In the years that followed — the end of the Bush era, eight years of Hope, the election of the former guy — we have been right by your side, Babies of 1980–1985. We watched with you as life and work migrated to email. We, too, fixed the printer for our managers. We, too, are the on-call I.T. help desk for our parents. We designed websites in HTML and greeted Squarespace and Wix templates with relief. We hate that phone chargers change every damn year. We, too, marveled at the screen when we first used Google Earth. We dated on Craiglist and now on Tinder. We are your generational brothers and sisters. We’re just a year or two older.

“You’re Gen X!” you say. Well, I think officially we’re called “Xennials.” We are as equally Infant Xers as we are Geriatric Millennials. In any case, I think COVID just solidified us as the elder statespeople in this micro-generation. The pandemic seems to have given the Class of 2000 a new distinction, making 1978 the most logical year to start the “geriatric” range. COVID brought us, and only us, the cancellation of our 20-year college reunion. We don’t wear that as a badge of honor; we were devastated. I supposed it was fitting, though, for the Class who opened the curtain on the new millennium, who were sent out into the new frontier to greet all the opportunities — and threats — that would come with the 2000s. For this reason, it is impossible for us ‘78 babies to be Gen X.
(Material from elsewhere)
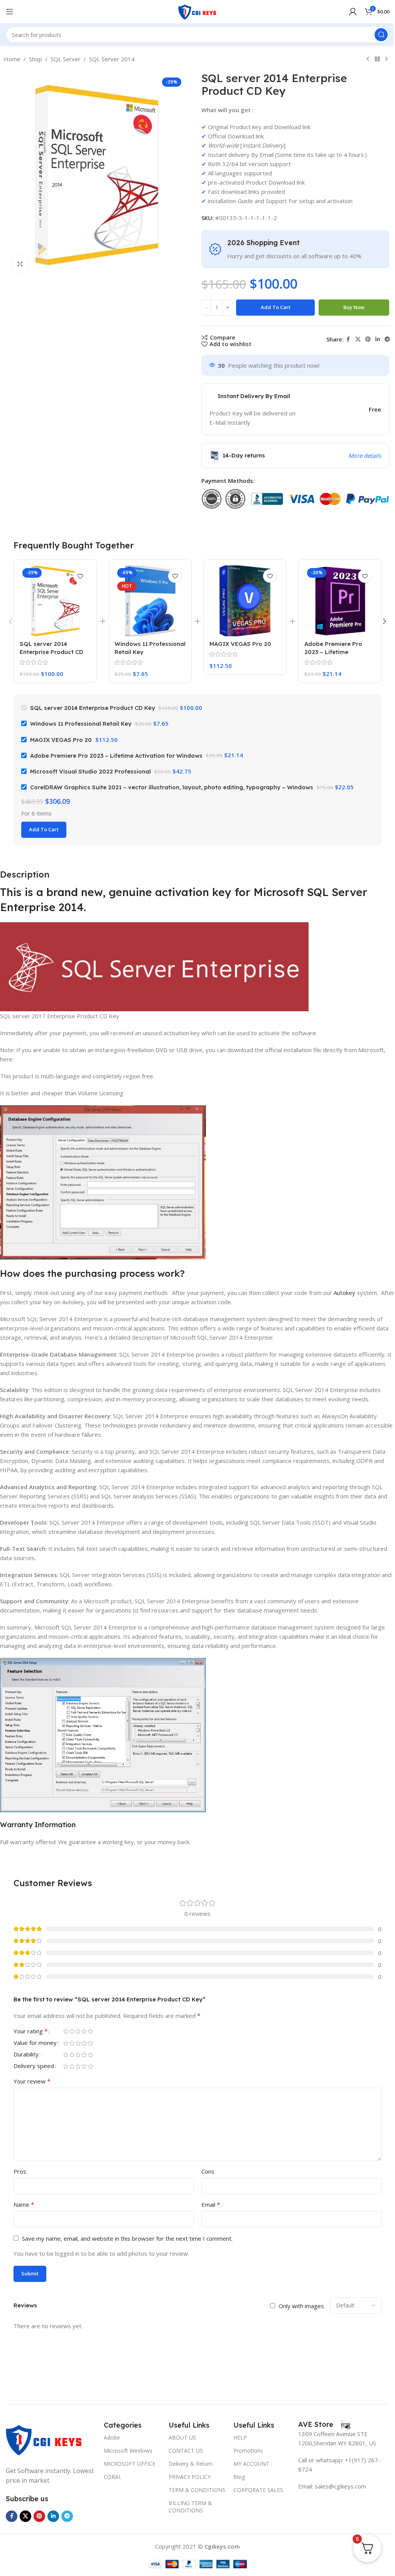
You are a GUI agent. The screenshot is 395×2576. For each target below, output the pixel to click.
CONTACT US (186, 2450)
Funny, though: we’re really not true Millennials either. As The Great Pause carried on last spring, class reps all across the country scrambled to move the momentous reunion online, cancelling travel plans and tent rentals and field permits. Colleges and universities were forced to forgo the bugle-blowing that would have welcomed The Millennial Class, The Class of 2000, back to campus. They valiantly tried to make digital meet-ups work. But they proved an inevitable let-down. Yes, we know how to Zoom. But Zoom cocktails weren’t a satisfying substitute. I suppose that’s what makes us the most geriatric: we still prefer a handshake and a hug.